And the European Court of Justice delivers! Actually, this is only very modestly good news — no Roe or Morgentaler — as Ireland’s draconian ban on most abortions will remain in place. The ECJ has held, however, that the Irish legislature must act to ensure that Irish women have the access to abortion in life-threatening circumstances that the Irish constitution formally permits:
The court said that the government in Dublin had breached the third woman’s right to respect for her private life by its “failure to implement the existing constitutional right to a lawful abortion in Ireland”.

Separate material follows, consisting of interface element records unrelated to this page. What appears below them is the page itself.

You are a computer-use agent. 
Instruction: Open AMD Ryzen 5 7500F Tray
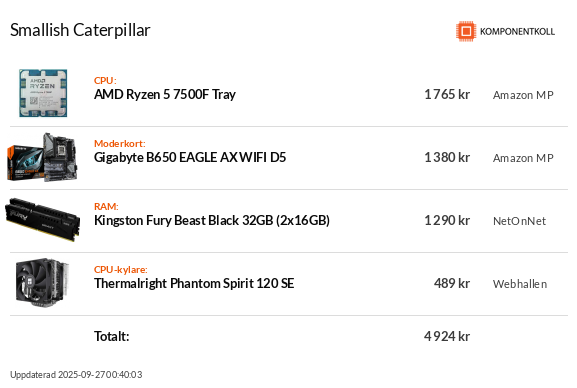pos(165,95)
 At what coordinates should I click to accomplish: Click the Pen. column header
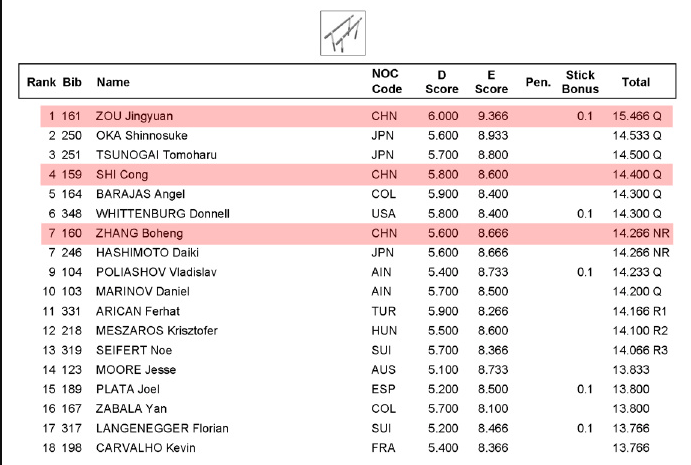click(538, 82)
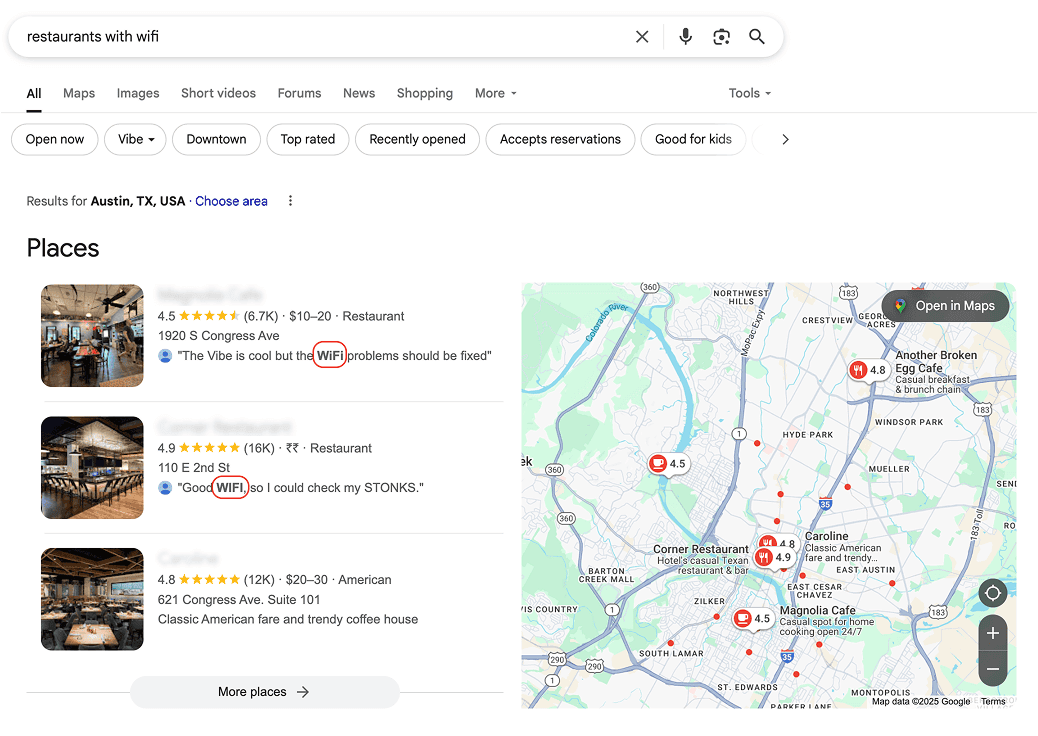This screenshot has width=1038, height=736.
Task: Clear the search box text
Action: [x=642, y=37]
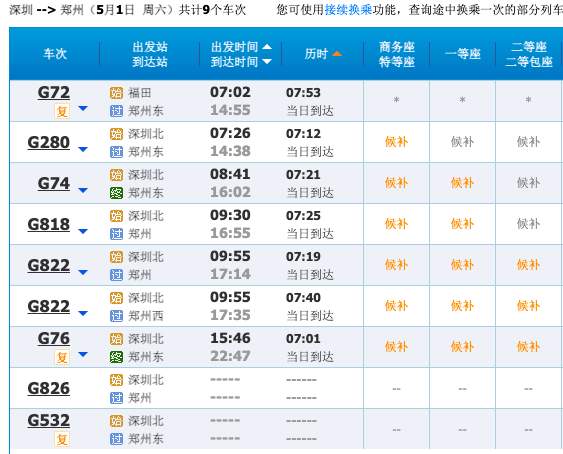Sort ascending by 出发时间 up arrow

[267, 47]
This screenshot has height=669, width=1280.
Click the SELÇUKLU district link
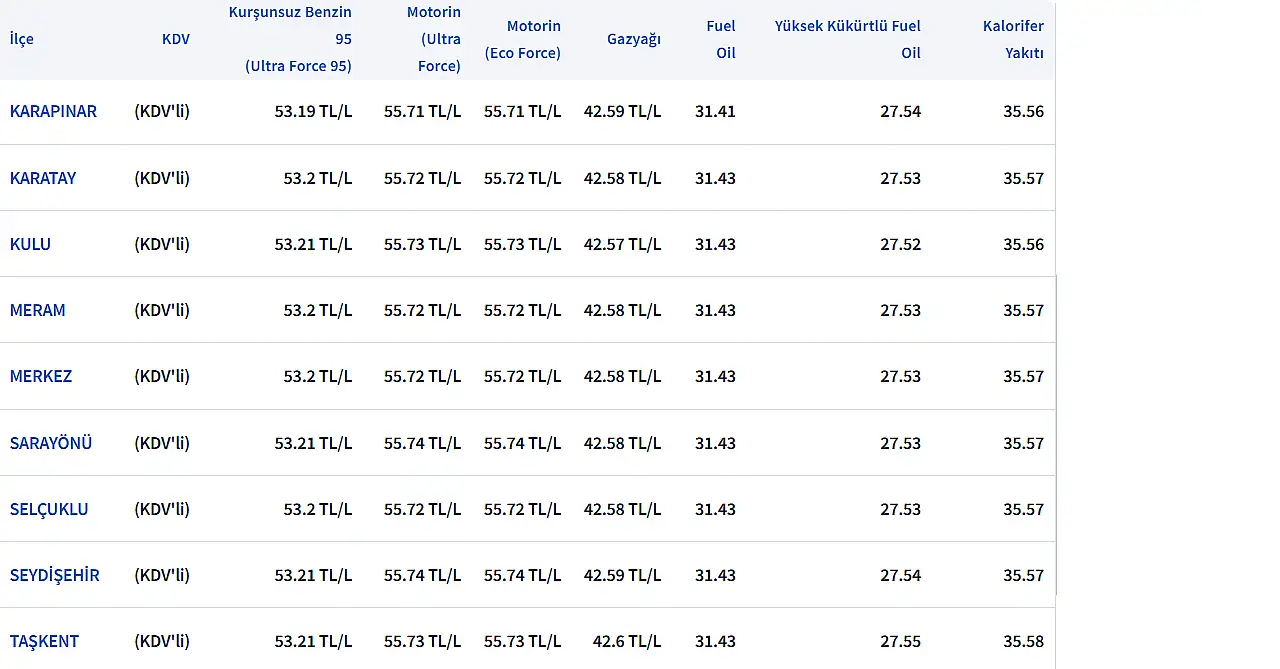pyautogui.click(x=49, y=509)
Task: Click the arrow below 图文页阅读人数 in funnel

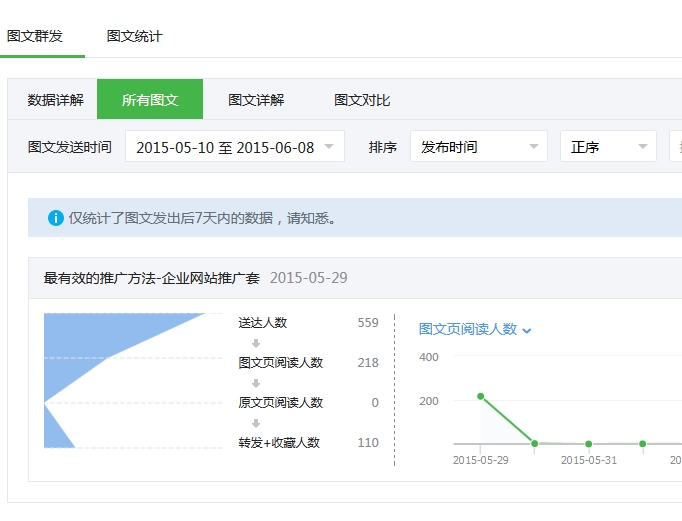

It ruled that “neither the medical consultation nor litigation options, relied on by the Irish government, constituted effective and accessible procedures which allowed the third applicant to establish her right to a lawful abortion in Ireland”.
The court said that the only non-judicial way of determining the risk to a woman’s life – on which the government relied – was an ordinary medical consultation between the woman and her doctor. It described this as “ineffective”.
It said that women and their doctors both ran a risk of criminal conviction and imprisonment “if an initial doctor’s opinion that abortion was an option as it posed a risk to the woman’s health was later found to be against the Irish constitution”.
As the fact that two of the women who brought suit lost, the ruling is very narrow, not applying to women for whom pregnancy was a major health or financial burden. (I should add that this is probably appropriate given the ECJ’s jurisdiction — better reform will probably have to come from within the country.) But at least it’s one step in the right direction.